Look through the records and copy each line with the string "Given" in it.

=== Begin Enclosure ===

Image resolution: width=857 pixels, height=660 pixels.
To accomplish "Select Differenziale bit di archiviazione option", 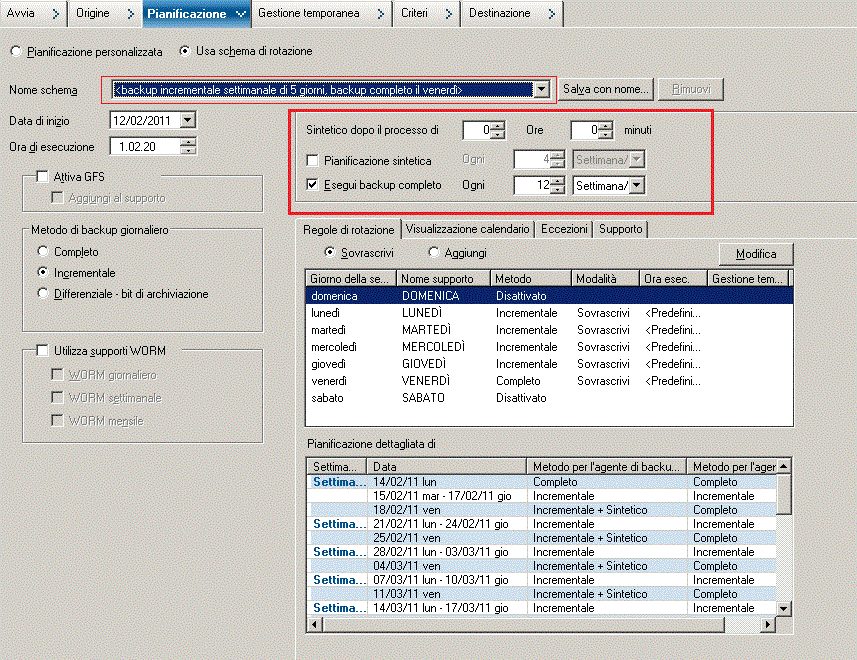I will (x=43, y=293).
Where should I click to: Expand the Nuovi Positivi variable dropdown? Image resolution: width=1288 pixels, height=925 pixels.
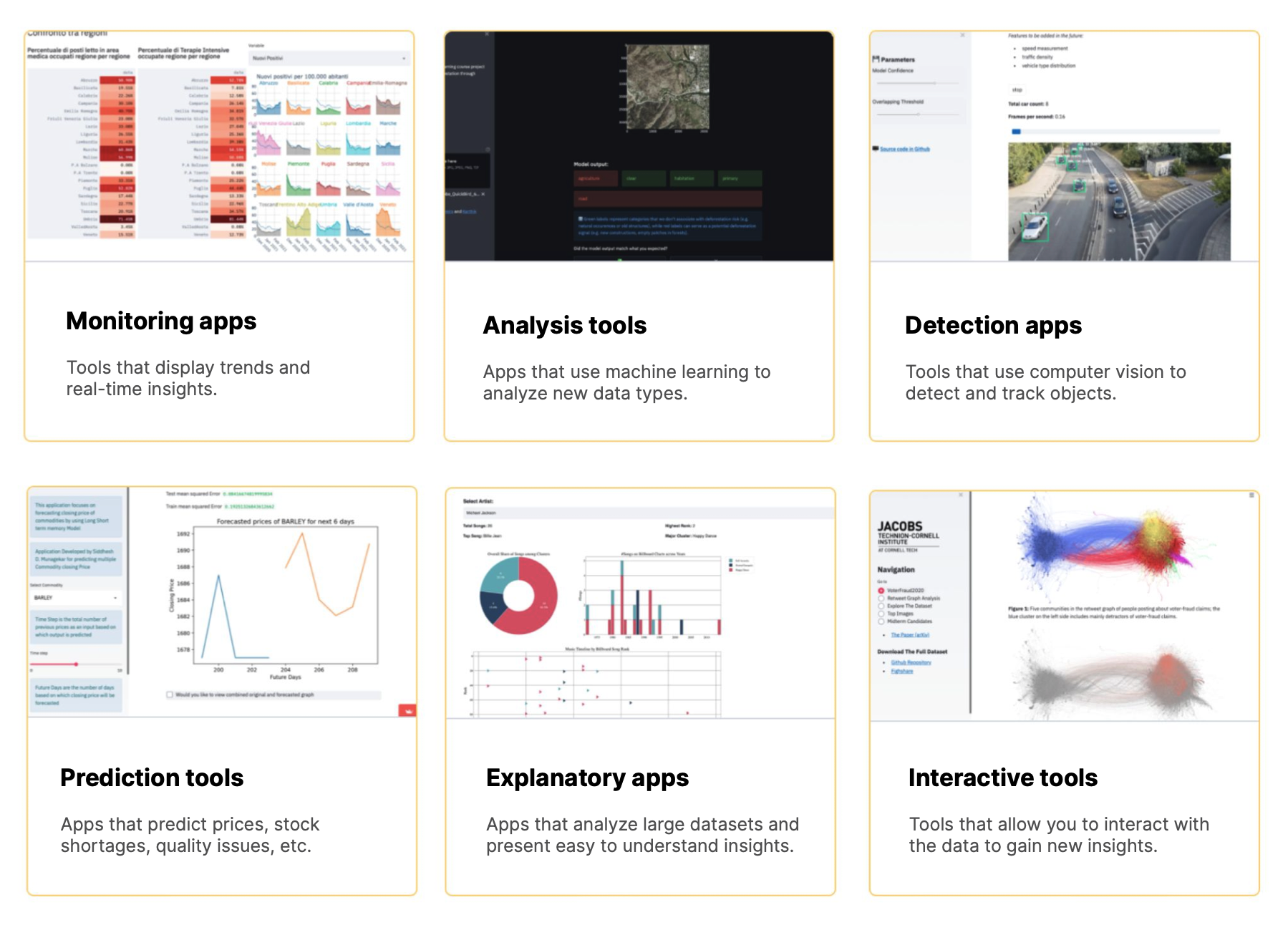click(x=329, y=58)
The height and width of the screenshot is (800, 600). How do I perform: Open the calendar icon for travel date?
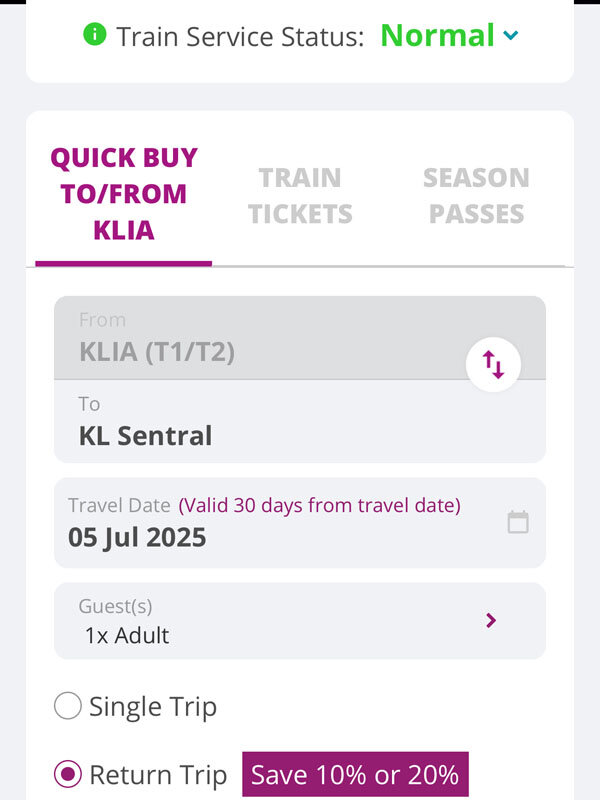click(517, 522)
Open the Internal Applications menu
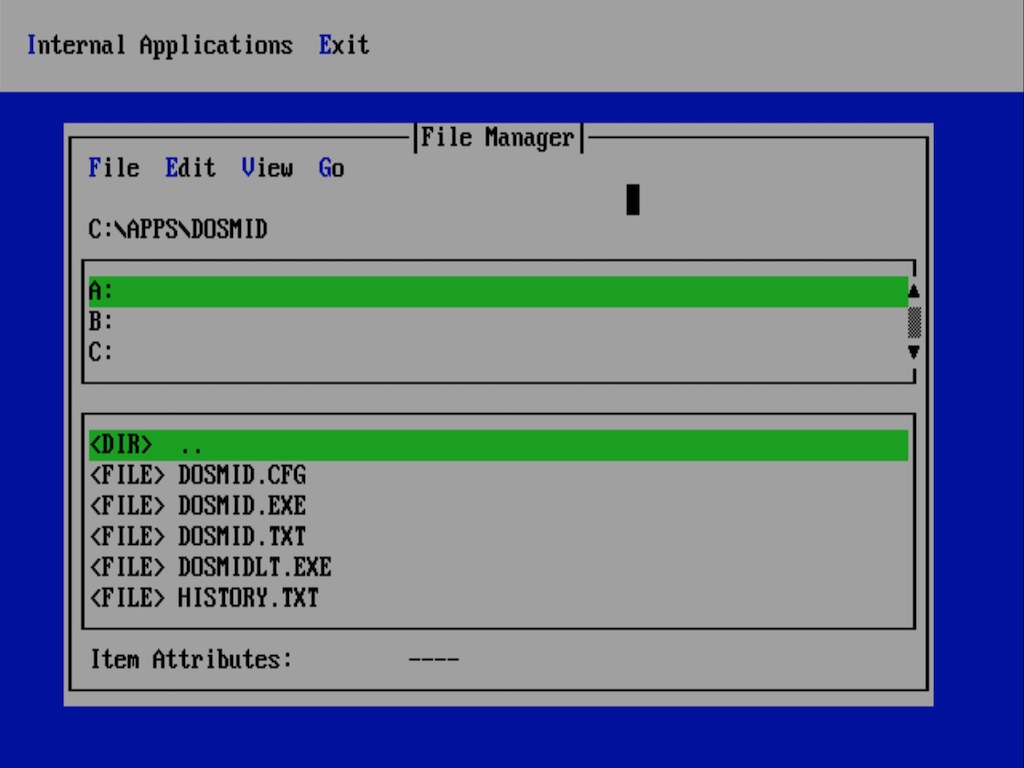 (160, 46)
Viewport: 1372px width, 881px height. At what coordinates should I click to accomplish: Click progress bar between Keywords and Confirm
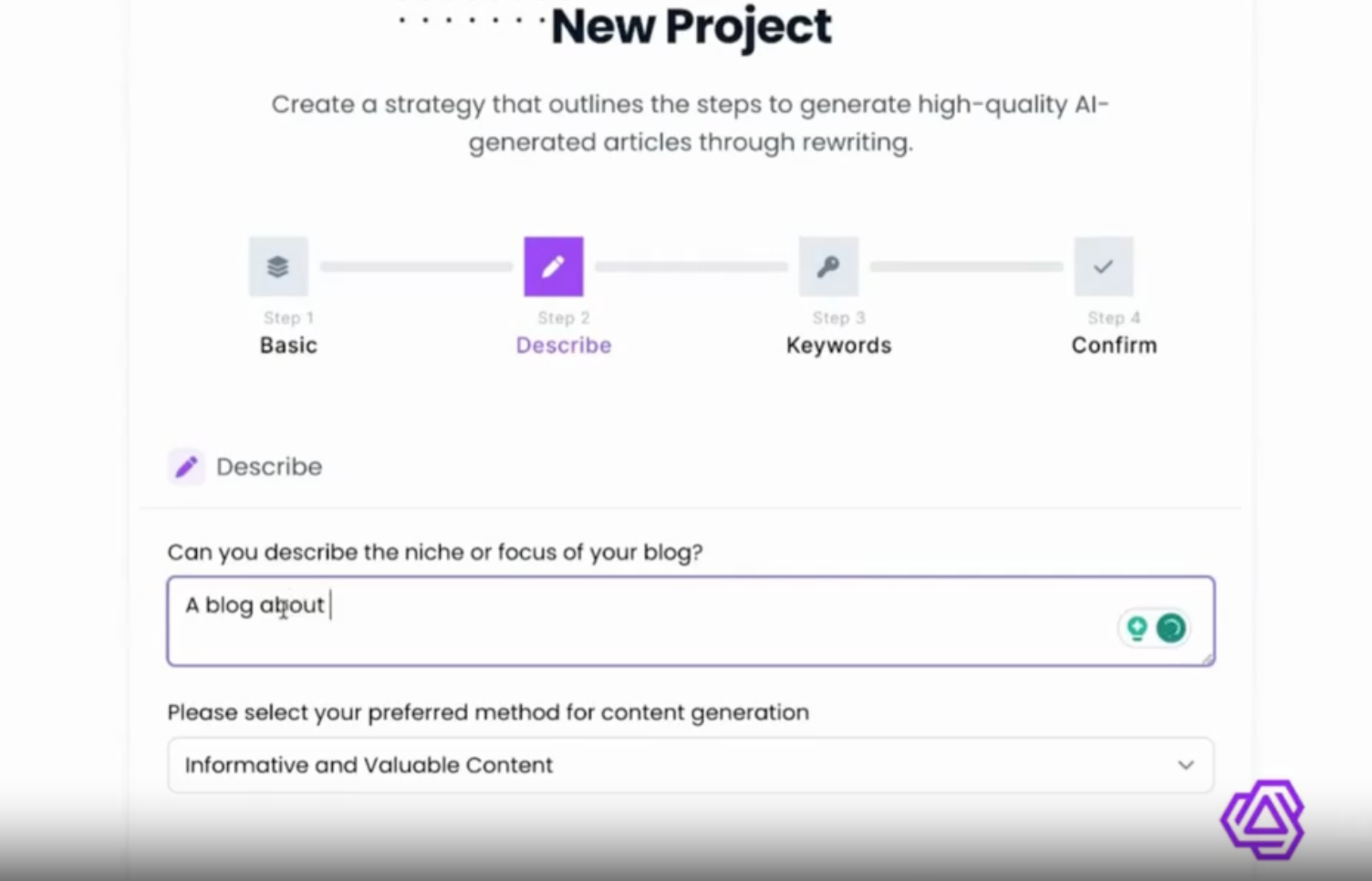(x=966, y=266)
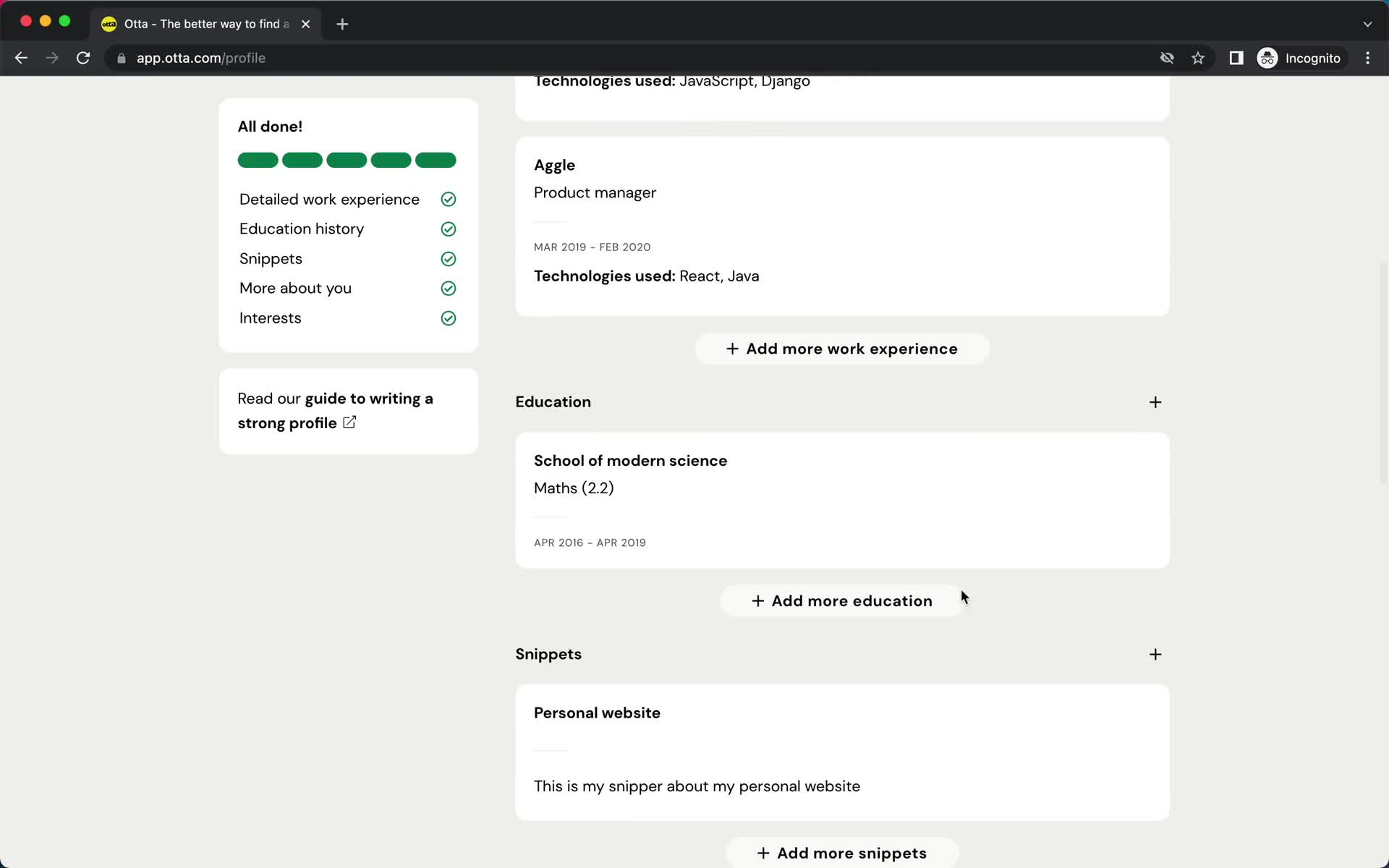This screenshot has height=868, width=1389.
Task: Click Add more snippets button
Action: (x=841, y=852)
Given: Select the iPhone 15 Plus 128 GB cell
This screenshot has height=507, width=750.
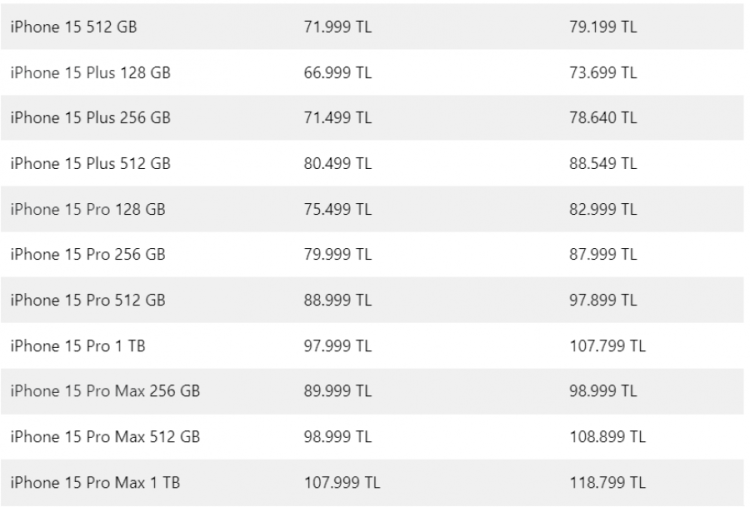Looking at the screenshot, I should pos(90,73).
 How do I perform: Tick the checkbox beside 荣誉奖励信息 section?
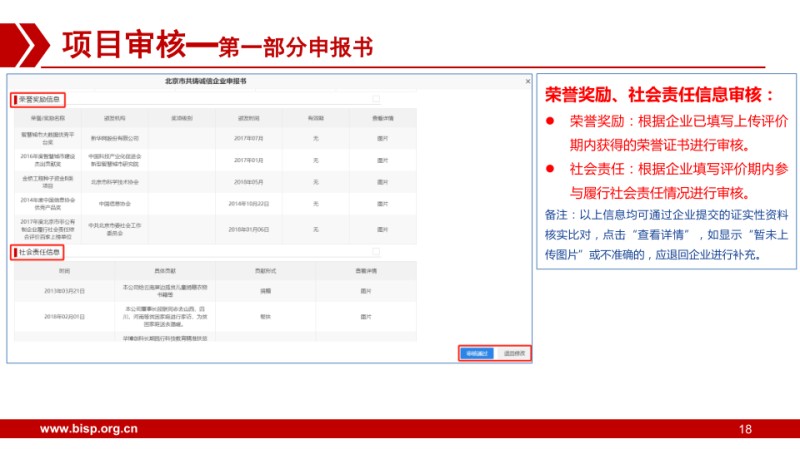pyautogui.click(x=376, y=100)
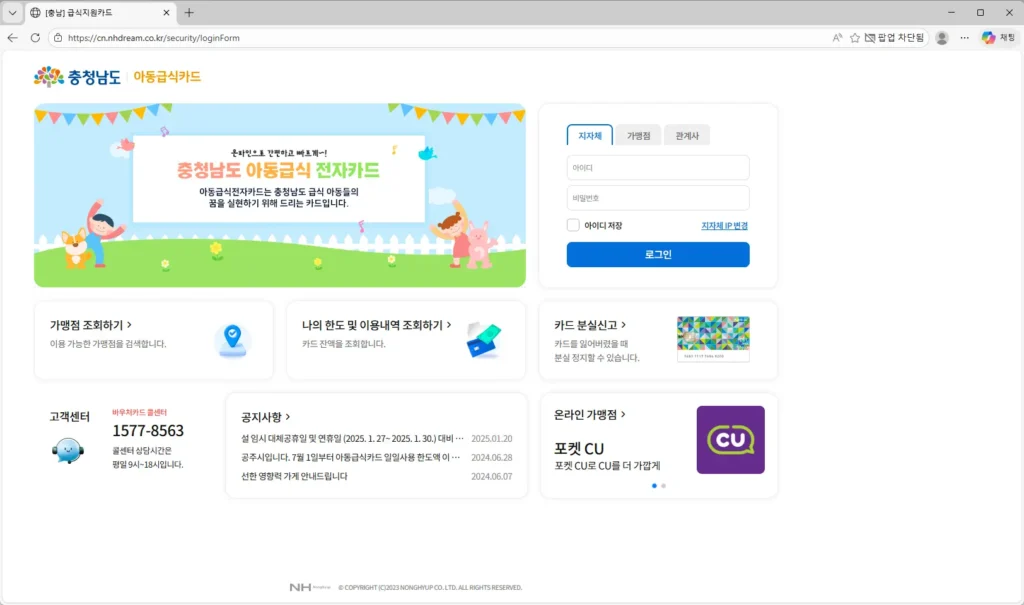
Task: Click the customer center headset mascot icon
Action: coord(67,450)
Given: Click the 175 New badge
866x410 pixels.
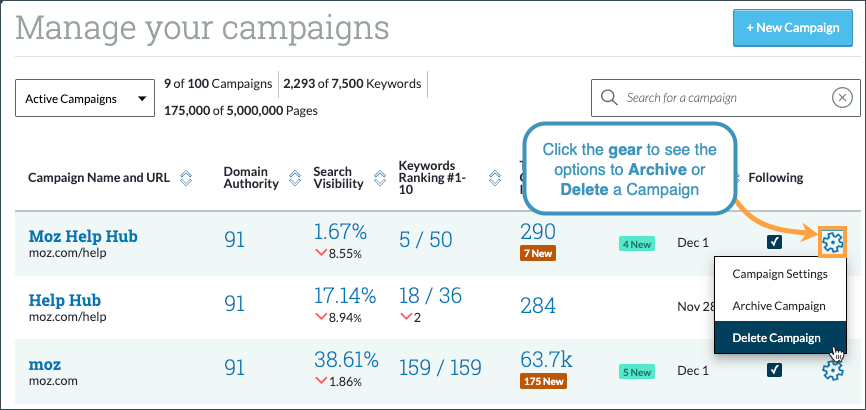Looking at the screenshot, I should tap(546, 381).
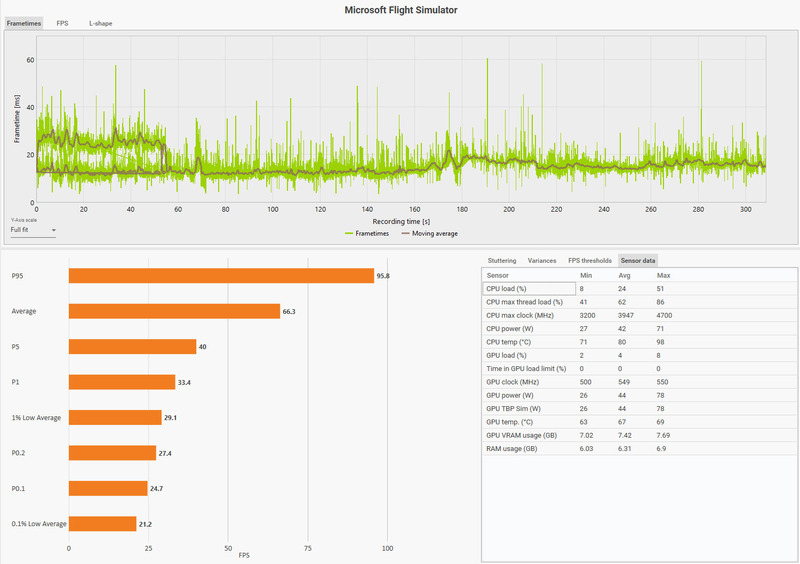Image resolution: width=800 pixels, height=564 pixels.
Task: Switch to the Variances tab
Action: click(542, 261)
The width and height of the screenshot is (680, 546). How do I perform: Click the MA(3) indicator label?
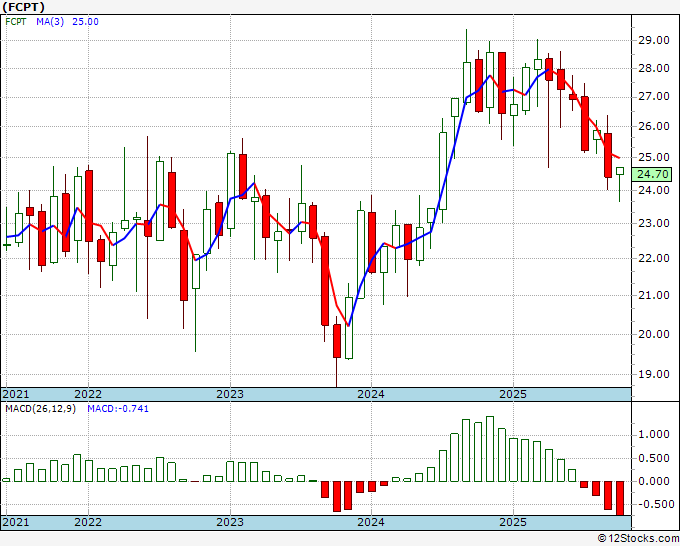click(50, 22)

=== End Enclosure ===

WRITTEN RESPONSE:
Given: Select the iPhone 15 Plus 128 GB cell
Given: Click the 175 New badge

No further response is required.